## Task goal
Search the data below for the string "computer". Extract every line that contains it.

#### Dataset excerpts

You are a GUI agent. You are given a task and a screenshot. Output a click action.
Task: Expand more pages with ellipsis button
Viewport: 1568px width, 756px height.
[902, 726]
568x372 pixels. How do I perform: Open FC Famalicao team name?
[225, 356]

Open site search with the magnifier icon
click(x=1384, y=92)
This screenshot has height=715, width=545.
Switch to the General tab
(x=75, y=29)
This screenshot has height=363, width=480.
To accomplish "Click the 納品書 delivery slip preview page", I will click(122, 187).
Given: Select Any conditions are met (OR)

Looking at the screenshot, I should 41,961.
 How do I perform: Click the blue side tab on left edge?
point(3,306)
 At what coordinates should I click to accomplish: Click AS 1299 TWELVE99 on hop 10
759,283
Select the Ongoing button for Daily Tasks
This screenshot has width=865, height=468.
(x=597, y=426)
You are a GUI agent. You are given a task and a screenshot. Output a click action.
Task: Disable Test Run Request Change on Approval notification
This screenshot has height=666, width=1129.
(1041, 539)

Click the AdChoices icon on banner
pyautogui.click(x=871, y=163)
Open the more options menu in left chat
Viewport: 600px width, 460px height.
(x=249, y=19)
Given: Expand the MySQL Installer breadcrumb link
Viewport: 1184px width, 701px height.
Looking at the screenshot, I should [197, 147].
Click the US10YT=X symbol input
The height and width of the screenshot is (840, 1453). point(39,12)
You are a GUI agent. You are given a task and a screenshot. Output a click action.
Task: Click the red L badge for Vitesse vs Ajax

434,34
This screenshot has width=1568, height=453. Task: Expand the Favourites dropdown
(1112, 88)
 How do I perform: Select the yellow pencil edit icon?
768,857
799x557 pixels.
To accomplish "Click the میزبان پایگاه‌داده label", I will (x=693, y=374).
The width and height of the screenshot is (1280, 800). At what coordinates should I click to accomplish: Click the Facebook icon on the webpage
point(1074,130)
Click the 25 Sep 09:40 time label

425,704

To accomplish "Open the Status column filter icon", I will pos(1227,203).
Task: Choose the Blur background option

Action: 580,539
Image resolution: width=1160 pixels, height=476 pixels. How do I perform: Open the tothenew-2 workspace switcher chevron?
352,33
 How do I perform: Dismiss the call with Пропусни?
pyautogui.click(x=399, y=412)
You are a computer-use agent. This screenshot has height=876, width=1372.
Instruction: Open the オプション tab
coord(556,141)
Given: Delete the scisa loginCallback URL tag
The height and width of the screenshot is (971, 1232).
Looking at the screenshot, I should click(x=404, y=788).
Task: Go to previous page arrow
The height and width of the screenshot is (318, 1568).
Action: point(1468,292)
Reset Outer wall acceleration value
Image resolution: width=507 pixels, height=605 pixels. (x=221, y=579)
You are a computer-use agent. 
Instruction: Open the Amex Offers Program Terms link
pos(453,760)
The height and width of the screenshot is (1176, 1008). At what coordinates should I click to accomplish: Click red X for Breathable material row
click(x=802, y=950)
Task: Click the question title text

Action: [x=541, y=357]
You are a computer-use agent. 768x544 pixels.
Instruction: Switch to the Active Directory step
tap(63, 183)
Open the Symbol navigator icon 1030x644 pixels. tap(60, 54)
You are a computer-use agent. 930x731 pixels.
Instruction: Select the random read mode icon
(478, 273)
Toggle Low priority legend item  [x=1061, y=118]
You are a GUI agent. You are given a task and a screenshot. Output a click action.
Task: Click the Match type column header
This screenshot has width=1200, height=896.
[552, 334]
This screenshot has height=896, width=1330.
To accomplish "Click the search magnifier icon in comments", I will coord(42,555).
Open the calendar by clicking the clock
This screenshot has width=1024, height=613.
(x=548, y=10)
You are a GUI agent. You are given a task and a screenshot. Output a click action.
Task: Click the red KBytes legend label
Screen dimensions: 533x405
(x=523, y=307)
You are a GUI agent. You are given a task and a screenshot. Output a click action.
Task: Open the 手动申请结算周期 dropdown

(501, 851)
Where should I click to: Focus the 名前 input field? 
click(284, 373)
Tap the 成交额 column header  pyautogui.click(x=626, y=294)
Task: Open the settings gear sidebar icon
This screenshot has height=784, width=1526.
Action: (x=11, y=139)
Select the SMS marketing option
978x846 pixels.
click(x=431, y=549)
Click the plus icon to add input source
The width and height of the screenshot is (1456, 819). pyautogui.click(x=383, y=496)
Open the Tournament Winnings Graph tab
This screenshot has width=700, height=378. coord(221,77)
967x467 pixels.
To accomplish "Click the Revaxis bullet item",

########

## Solution for this problem
You are a computer-use agent. This screenshot has height=876, width=1372.
You are a computer-use agent. 
You are a computer-use agent. 768x544 pixels.
You are a computer-use agent. 930x731 pixels.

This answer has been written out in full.